Dread Journey
- Author: Dorothy B. Hughes
- Language: English
- Genre: Thriller
- Publisher: Duell, Sloan and Pearce
- Publication date: 1945
- Publication place: United States
- Media type: Print

= Dread Journey =

1945 novel

Dread Journey is a 1945 mystery thriller novel by the American writer Dorothy B. Hughes, noted for her hardboiled style. It was first published by Duell, Sloan and Pearce.

==Synopsis==
The story focuses on a group of passengers aboard The Chief running from Los Angeles to Chicago, where they plan to catch the onward 20th Century to the East Coast. They include the powerful Hollywood film mogul Vivien Spender as well as his leading star Kitten Agnew, a cynical bandleader, an alcoholic newspaperman as well as Gratia, the innocent, former librarian who Spender has chosen to replace Kitten.

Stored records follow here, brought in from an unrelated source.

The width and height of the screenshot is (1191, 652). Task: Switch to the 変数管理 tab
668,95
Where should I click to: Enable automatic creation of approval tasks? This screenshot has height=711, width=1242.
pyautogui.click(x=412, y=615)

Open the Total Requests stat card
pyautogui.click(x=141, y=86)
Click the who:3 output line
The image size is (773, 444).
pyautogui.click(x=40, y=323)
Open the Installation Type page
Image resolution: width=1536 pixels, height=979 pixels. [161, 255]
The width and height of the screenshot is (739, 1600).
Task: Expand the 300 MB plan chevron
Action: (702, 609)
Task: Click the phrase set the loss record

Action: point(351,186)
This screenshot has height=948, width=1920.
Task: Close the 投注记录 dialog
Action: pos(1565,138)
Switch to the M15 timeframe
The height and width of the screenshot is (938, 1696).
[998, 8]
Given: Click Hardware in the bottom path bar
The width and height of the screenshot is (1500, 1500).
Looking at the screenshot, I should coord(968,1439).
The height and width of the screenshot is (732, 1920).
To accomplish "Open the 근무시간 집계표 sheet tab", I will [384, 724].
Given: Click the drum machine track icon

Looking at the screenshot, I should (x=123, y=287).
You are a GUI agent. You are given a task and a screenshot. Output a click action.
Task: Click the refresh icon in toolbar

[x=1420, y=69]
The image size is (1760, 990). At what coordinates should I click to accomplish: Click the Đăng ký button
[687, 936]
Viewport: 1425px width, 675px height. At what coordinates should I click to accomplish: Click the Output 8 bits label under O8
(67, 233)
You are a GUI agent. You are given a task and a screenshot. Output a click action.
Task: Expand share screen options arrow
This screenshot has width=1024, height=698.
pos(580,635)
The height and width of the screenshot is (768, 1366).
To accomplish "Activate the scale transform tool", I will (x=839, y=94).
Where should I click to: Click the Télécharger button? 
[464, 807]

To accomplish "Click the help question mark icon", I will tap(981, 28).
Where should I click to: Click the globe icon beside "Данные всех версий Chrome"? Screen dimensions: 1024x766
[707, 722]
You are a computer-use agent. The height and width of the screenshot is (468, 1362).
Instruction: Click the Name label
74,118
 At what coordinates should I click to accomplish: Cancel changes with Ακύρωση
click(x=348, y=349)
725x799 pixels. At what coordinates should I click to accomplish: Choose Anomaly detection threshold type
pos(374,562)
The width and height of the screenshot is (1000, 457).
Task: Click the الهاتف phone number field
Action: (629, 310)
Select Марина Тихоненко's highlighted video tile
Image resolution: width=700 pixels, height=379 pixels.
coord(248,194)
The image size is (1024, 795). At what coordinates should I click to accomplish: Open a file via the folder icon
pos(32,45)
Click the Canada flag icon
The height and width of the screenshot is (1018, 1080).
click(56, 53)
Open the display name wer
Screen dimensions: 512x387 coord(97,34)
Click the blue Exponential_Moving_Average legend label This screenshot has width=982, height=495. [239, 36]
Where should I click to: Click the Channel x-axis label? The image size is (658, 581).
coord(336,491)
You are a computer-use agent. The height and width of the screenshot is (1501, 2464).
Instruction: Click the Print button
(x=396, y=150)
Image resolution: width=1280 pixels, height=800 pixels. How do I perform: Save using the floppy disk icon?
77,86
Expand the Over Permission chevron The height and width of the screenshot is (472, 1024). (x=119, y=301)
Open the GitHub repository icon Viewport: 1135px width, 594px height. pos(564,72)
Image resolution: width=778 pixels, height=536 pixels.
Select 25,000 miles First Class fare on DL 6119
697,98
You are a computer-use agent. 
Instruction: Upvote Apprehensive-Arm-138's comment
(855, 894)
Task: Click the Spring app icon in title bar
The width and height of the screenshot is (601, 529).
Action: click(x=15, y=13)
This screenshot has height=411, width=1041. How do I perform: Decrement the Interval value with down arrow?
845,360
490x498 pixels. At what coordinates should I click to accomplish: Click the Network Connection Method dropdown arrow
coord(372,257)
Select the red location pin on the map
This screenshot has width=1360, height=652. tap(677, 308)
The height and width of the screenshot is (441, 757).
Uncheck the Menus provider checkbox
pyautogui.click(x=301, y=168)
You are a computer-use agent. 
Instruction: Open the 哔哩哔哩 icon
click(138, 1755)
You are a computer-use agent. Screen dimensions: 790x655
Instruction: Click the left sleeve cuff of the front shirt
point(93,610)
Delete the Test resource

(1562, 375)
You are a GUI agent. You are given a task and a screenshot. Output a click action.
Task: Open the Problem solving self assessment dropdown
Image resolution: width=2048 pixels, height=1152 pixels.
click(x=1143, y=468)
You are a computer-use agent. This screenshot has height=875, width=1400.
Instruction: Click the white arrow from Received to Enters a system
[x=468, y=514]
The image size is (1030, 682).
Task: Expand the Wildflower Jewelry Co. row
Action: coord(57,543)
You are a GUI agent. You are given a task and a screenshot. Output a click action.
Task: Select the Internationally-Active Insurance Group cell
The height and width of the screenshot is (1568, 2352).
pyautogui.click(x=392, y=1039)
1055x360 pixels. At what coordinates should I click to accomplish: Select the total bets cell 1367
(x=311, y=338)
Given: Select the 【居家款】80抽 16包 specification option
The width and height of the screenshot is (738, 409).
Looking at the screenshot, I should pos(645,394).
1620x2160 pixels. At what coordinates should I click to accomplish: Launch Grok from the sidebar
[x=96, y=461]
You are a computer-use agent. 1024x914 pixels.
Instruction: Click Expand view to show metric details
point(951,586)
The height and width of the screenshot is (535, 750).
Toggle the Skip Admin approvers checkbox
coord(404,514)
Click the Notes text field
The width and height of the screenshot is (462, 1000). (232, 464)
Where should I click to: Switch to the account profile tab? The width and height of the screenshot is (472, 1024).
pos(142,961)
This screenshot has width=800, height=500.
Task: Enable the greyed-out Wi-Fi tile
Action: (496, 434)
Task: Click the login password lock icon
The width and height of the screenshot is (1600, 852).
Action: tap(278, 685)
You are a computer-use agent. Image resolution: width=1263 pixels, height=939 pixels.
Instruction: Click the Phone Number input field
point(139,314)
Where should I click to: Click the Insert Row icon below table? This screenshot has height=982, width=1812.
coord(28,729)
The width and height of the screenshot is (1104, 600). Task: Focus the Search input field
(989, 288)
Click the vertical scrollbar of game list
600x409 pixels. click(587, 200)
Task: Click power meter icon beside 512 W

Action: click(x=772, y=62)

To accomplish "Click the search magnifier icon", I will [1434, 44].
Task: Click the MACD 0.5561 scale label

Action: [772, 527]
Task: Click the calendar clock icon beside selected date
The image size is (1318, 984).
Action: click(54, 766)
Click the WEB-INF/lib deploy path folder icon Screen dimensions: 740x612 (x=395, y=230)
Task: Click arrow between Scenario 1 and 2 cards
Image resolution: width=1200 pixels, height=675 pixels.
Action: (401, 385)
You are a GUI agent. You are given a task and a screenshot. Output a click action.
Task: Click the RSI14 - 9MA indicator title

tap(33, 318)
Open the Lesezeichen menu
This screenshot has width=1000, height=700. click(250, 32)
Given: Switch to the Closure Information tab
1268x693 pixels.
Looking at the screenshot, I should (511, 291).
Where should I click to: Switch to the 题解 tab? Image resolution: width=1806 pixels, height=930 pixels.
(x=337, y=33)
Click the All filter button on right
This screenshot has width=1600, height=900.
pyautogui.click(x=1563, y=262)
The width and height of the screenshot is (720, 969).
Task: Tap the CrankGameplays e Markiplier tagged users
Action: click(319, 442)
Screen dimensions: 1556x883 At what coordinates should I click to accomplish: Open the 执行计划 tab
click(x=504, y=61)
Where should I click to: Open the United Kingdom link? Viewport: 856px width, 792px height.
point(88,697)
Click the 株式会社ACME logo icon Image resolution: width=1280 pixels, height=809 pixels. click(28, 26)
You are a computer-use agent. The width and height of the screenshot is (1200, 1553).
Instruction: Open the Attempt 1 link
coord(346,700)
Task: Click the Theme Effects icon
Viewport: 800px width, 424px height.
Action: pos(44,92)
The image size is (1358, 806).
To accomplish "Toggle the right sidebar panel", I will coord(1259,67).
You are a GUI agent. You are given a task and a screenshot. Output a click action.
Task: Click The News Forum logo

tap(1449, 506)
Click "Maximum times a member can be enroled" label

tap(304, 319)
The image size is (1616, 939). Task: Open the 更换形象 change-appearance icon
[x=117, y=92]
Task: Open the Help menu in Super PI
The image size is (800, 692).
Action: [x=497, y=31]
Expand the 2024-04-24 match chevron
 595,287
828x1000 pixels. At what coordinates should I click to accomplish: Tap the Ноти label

However, Kitten
refuses to be abandoned the way Spender has dumped countless earlier protegees and has incriminating information against him.

She becomes increasingly fearful of Spender, who behind his urbane facade, is ruthless enough to kill her to get rid of her. As the train passes through Kansas, Kitten is discovered dead in her compartment. The other passengers decide to stand up to Spender and expose him as the murderer of both Kitten and his first wife. Rather than let this happen, Spender's ever loyal secretary chooses to take matters into her own hands.

==Bibliography==
- Reilly, John M. Twentieth Century Crime & Mystery Writers. Springer, 2015.
- Server, Lee. Encyclopedia of Pulp Fiction Writers. Infobase Publishing, 2014.
- Slide, Anthony. The Hollywood Novel: A Critical Guide to Over 1200 Works with Film-related Themes Or Characters, 1912 Through 1994. McFarland & Company, 1995.